>>

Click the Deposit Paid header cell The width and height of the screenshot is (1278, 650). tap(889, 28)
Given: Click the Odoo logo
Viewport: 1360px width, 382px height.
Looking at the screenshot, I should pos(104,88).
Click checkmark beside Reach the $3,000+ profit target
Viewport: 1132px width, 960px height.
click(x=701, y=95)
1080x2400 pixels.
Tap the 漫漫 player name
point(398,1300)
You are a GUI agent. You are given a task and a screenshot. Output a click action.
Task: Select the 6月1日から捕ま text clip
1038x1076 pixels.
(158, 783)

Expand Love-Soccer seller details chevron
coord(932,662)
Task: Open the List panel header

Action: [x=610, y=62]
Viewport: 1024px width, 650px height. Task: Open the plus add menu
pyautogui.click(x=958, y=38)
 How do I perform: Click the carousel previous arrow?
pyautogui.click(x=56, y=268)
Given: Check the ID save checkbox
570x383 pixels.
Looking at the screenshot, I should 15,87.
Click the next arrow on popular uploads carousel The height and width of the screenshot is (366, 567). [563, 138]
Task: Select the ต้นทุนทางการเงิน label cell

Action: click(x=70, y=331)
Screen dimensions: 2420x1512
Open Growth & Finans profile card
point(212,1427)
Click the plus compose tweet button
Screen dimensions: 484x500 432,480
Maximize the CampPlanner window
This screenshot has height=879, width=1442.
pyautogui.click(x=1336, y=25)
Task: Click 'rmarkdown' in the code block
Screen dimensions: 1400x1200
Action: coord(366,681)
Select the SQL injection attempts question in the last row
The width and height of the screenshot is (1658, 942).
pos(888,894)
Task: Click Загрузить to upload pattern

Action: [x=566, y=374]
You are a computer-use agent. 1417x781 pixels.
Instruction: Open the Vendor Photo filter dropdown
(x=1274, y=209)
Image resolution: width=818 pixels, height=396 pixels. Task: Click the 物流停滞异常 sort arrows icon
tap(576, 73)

<<

= Exercise details =
Write every record above out again exactly as it stands.

= Written reply =
Click the Deposit Paid header cell The width and height of the screenshot is (1278, 650). tap(889, 28)
Given: Click the Odoo logo
Viewport: 1360px width, 382px height.
Looking at the screenshot, I should pos(104,88).
Click checkmark beside Reach the $3,000+ profit target
Viewport: 1132px width, 960px height.
click(x=701, y=95)
1080x2400 pixels.
Tap the 漫漫 player name
point(398,1300)
You are a GUI agent. You are given a task and a screenshot. Output a click action.
Task: Select the 6月1日から捕ま text clip
1038x1076 pixels.
(158, 783)

Expand Love-Soccer seller details chevron
coord(932,662)
Task: Open the List panel header

Action: [x=610, y=62]
Viewport: 1024px width, 650px height. Task: Open the plus add menu
pyautogui.click(x=958, y=38)
 How do I perform: Click the carousel previous arrow?
pyautogui.click(x=56, y=268)
Given: Check the ID save checkbox
570x383 pixels.
Looking at the screenshot, I should 15,87.
Click the next arrow on popular uploads carousel The height and width of the screenshot is (366, 567). [563, 138]
Task: Select the ต้นทุนทางการเงิน label cell

Action: click(x=70, y=331)
Screen dimensions: 2420x1512
Open Growth & Finans profile card
point(212,1427)
Click the plus compose tweet button
Screen dimensions: 484x500 432,480
Maximize the CampPlanner window
This screenshot has height=879, width=1442.
pyautogui.click(x=1336, y=25)
Task: Click 'rmarkdown' in the code block
Screen dimensions: 1400x1200
Action: coord(366,681)
Select the SQL injection attempts question in the last row
The width and height of the screenshot is (1658, 942).
pos(888,894)
Task: Click Загрузить to upload pattern

Action: [x=566, y=374]
You are a computer-use agent. 1417x781 pixels.
Instruction: Open the Vendor Photo filter dropdown
(x=1274, y=209)
Image resolution: width=818 pixels, height=396 pixels. Task: Click the 物流停滞异常 sort arrows icon
tap(576, 73)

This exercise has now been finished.